**Source text**

Sample level metadata system
MIT License
1 stars 1 forks source link

CohortCriteria is bananas! #746

Closed vivbak closed 4 months ago

vivbak commented 4 months ago

The CohortCriteria model, and indeed other models in metamist, seemingly allow you to pass whatever params you like to it.

This seems problematic -- one for discussion w/ the team?

MattWellie commented 4 months ago

Fav issue title to date 🍌

jmarshall commented 4 months ago

Here's the example that led to this:

-- a/scripts/create_custom_cohort.py
++ b/scripts/create_custom_cohort.py
@@ -23,12 +23,13 @@ def main
     capi = CohortApi()
     cohort_criteria = CohortCriteria(
         projects=projects or [],
         sg_ids_internal=sg_ids_internal or [],
         excluded_sgs_internal=excluded_sg_ids or [],
         sg_technology=sg_technologies or [],
         sg_platform=sg_platforms or [],
         sg_type=sg_types or [],
         sample_type=sample_types or [],
+        fruit=['banana'],
     )

Here the CohortCriteria object acquired a fruit field even though no such field appears in its definition.

And previously we accidentally had sample_types=sample_types or [], whereby the CohortCriteria silently accepted the misnamed field and its intended sample_type field was always left unset/empty.

jmarshall commented 4 months ago

Turns out this is a configuration setting in pydantic for which the default is to ignore unknown fields — which is a bit surprising as we seemed to be getting the allow behaviour, as the fruit was preserved.

PR #752 sets forbid mode and works through the consequences.

jmarshall commented 4 months ago

That PR is merged now, so our model classes will now insist on parameters being real field names rather than typos.

(…or most of them will — see the late-breaking comment on the PR…)

**Task prompt**
Copy the CohortCriteria issue thread between "And previously we" and "rather than typos.", inclusive, renaming "forbid mode" to "strict mode".

**Dataset rows**
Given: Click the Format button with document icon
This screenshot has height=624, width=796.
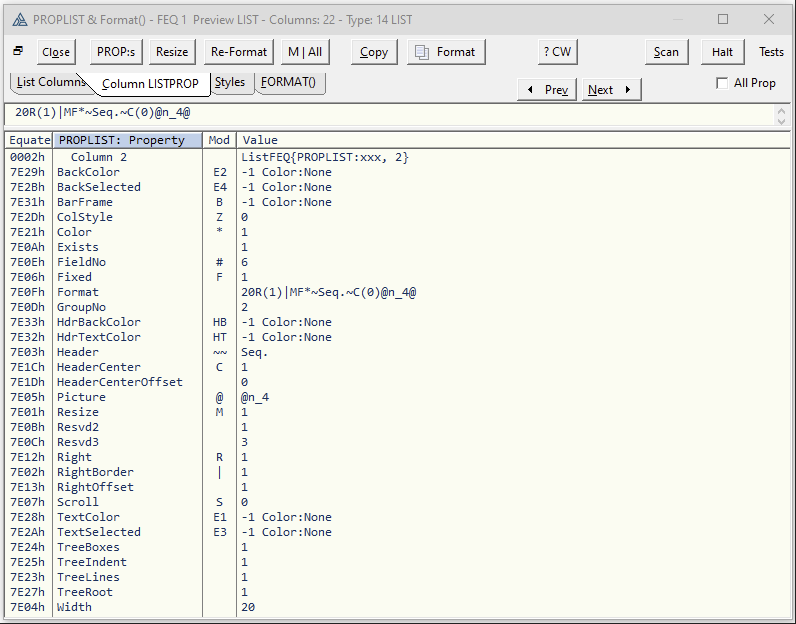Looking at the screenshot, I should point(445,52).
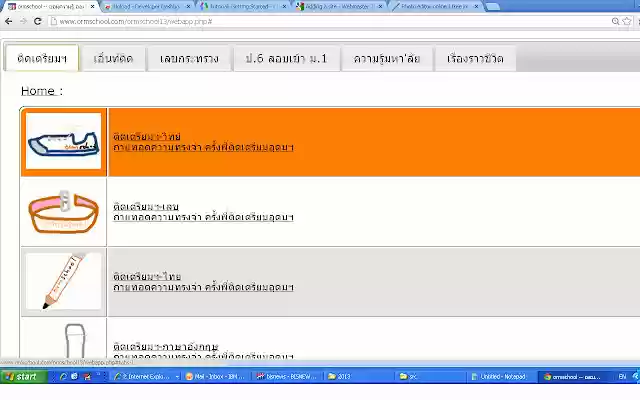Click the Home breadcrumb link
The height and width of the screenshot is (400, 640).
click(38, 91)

---

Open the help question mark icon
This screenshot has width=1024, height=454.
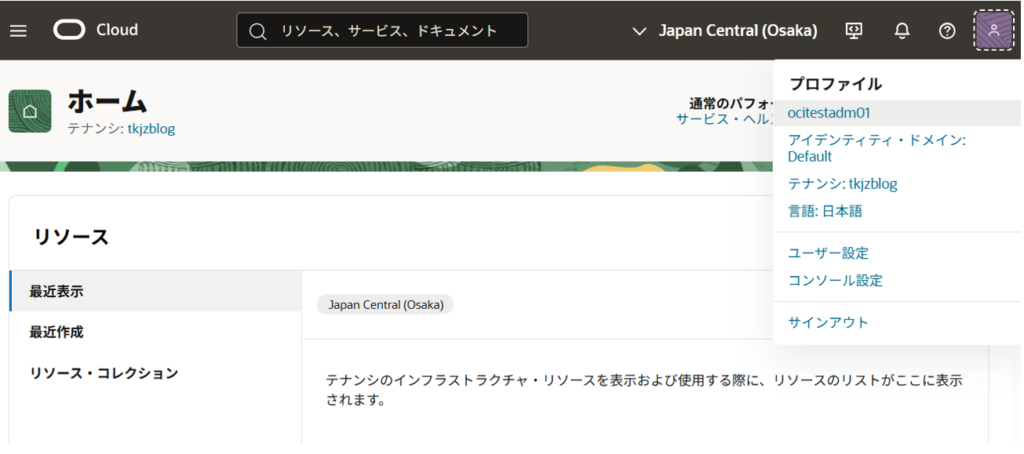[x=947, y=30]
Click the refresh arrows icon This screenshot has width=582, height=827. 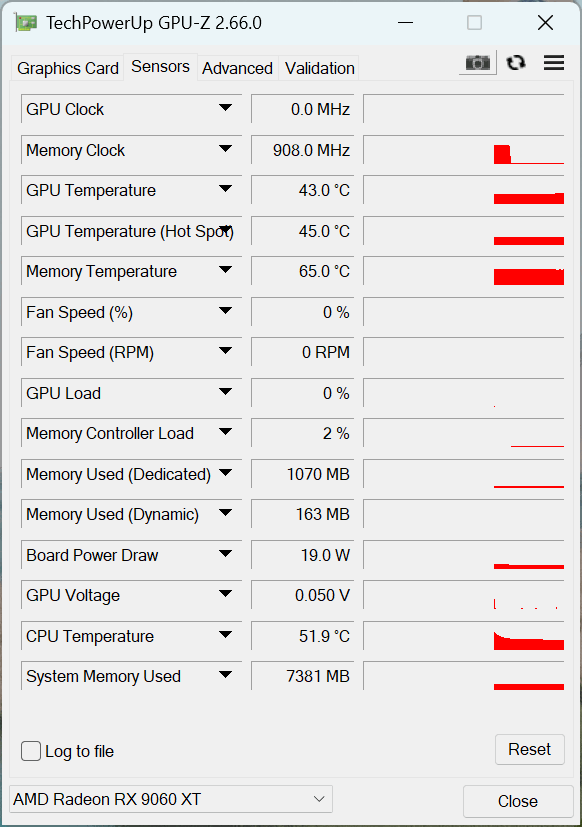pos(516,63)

**Problem solution**
And previously we accidentally had sample_types=sample_types or [], whereby the CohortCriteria silently accepted the misnamed field and its intended sample_type field was always left unset/empty.

jmarshall commented 4 months ago

Turns out this is a configuration setting in pydantic for which the default is to ignore unknown fields — which is a bit surprising as we seemed to be getting the allow behaviour, as the fruit was preserved.

PR #752 sets strict mode and works through the consequences.

jmarshall commented 4 months ago

That PR is merged now, so our model classes will now insist on parameters being real field names rather than typos.